§ Your objective:
From the line with "590x521 pixels. Task: Click" to the end of the data below, restate each line word for word, both ends included, without the pictures.

§ Stored data entries:
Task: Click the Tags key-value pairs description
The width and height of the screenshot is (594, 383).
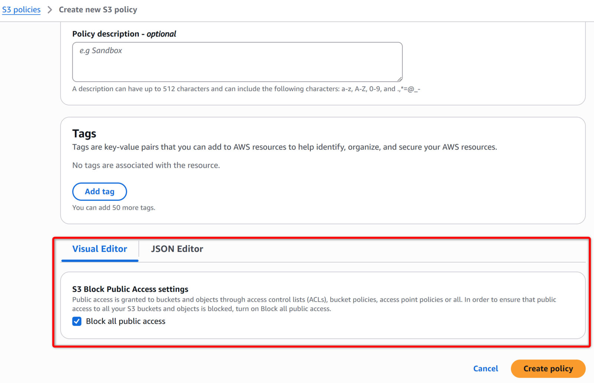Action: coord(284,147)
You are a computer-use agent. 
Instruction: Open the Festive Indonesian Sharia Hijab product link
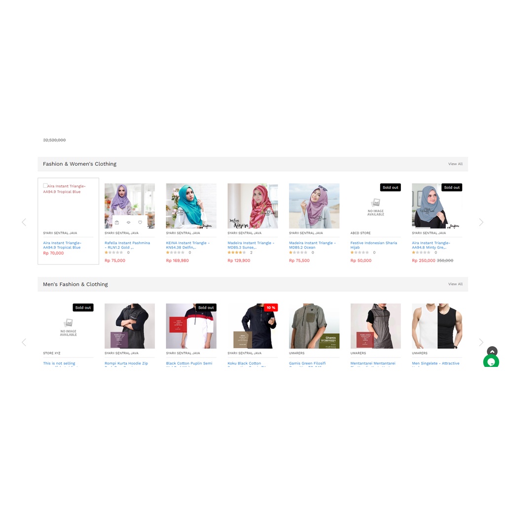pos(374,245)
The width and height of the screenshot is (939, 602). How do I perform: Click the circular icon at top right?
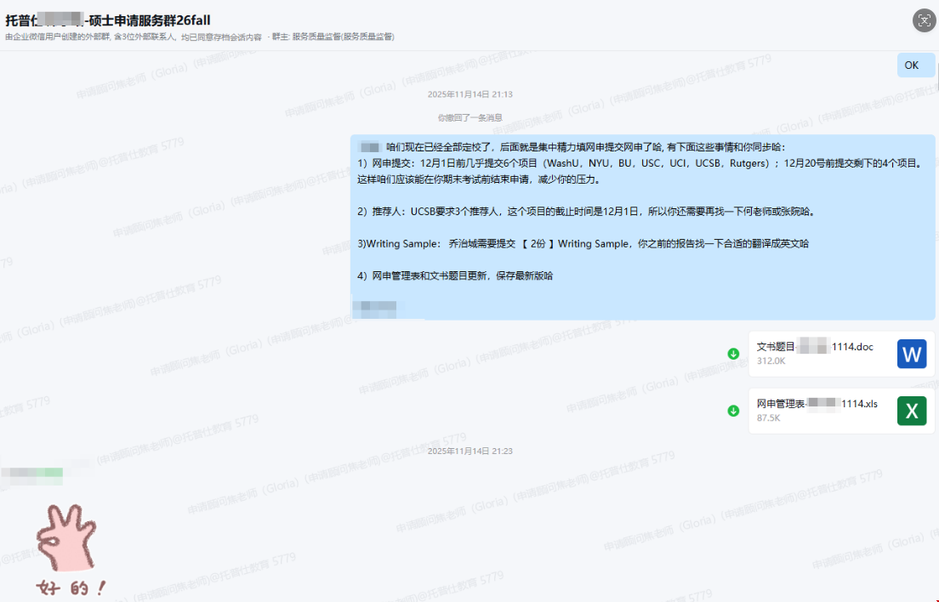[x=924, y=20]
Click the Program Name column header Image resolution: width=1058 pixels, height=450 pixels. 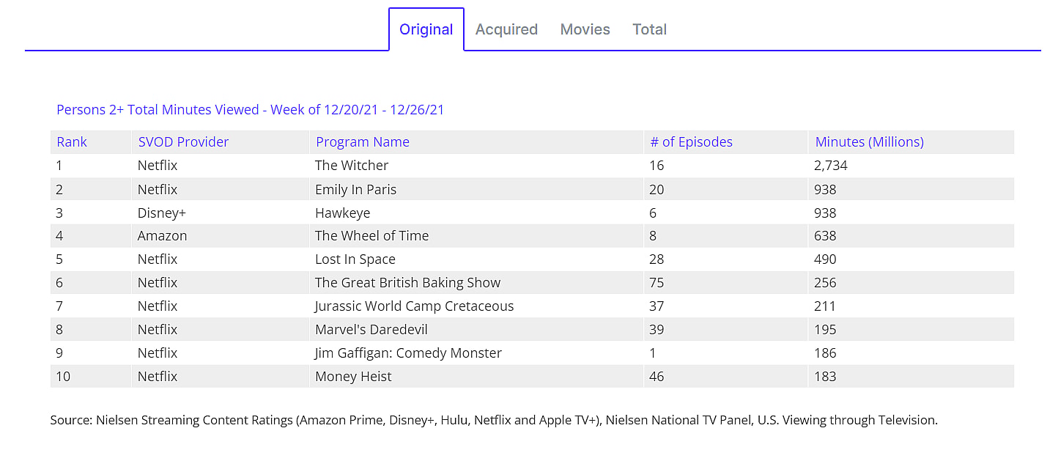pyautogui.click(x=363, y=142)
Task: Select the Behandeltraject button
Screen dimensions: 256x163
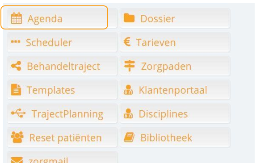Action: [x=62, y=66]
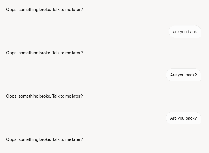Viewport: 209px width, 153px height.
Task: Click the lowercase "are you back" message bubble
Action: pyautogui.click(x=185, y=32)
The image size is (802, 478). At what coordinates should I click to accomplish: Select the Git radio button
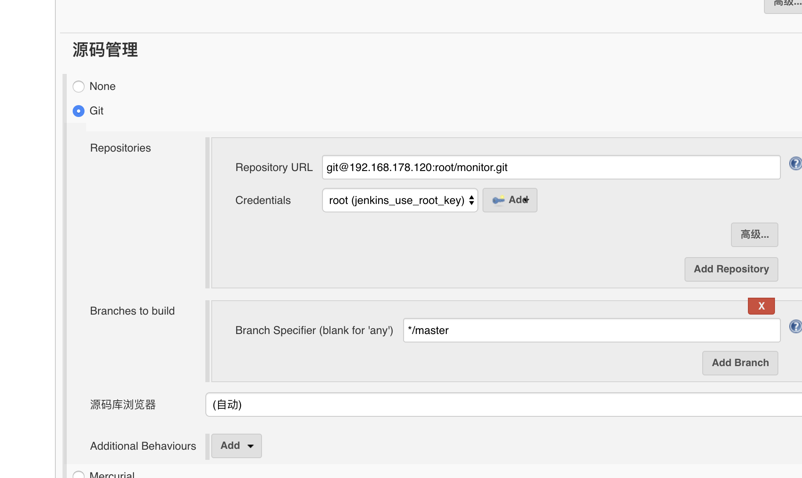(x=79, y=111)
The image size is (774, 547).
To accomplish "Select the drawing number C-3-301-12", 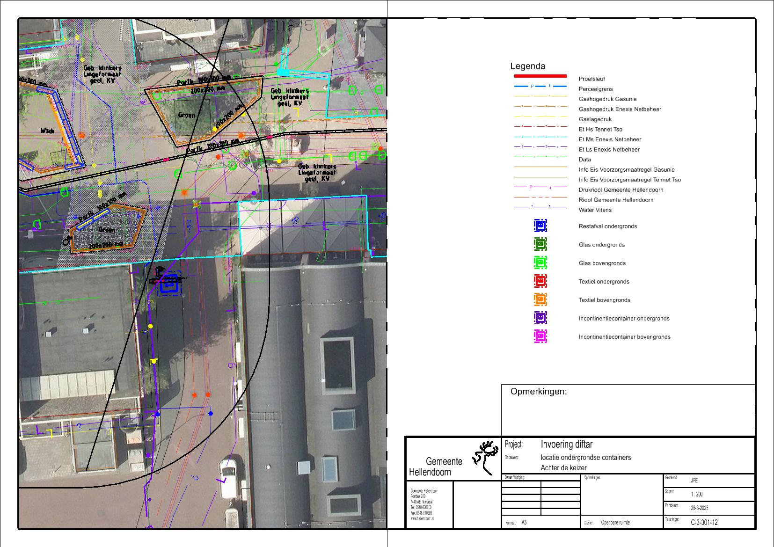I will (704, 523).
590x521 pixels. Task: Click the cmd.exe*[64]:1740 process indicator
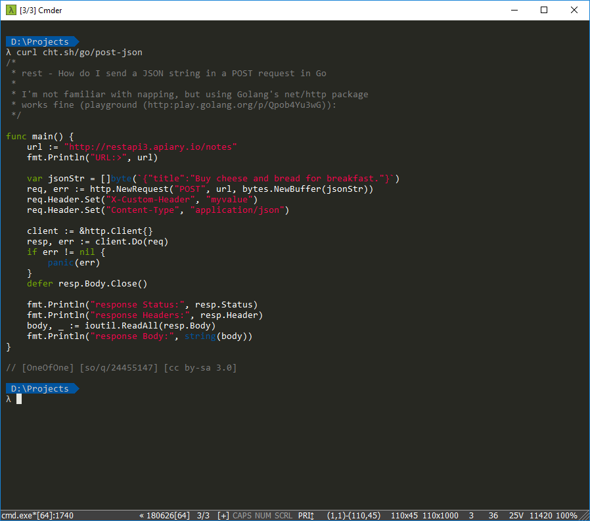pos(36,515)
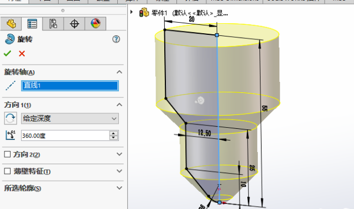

§ Output of the task:
590x521 pixels. Task: Click the cmd.exe*[64]:1740 process indicator
pos(36,515)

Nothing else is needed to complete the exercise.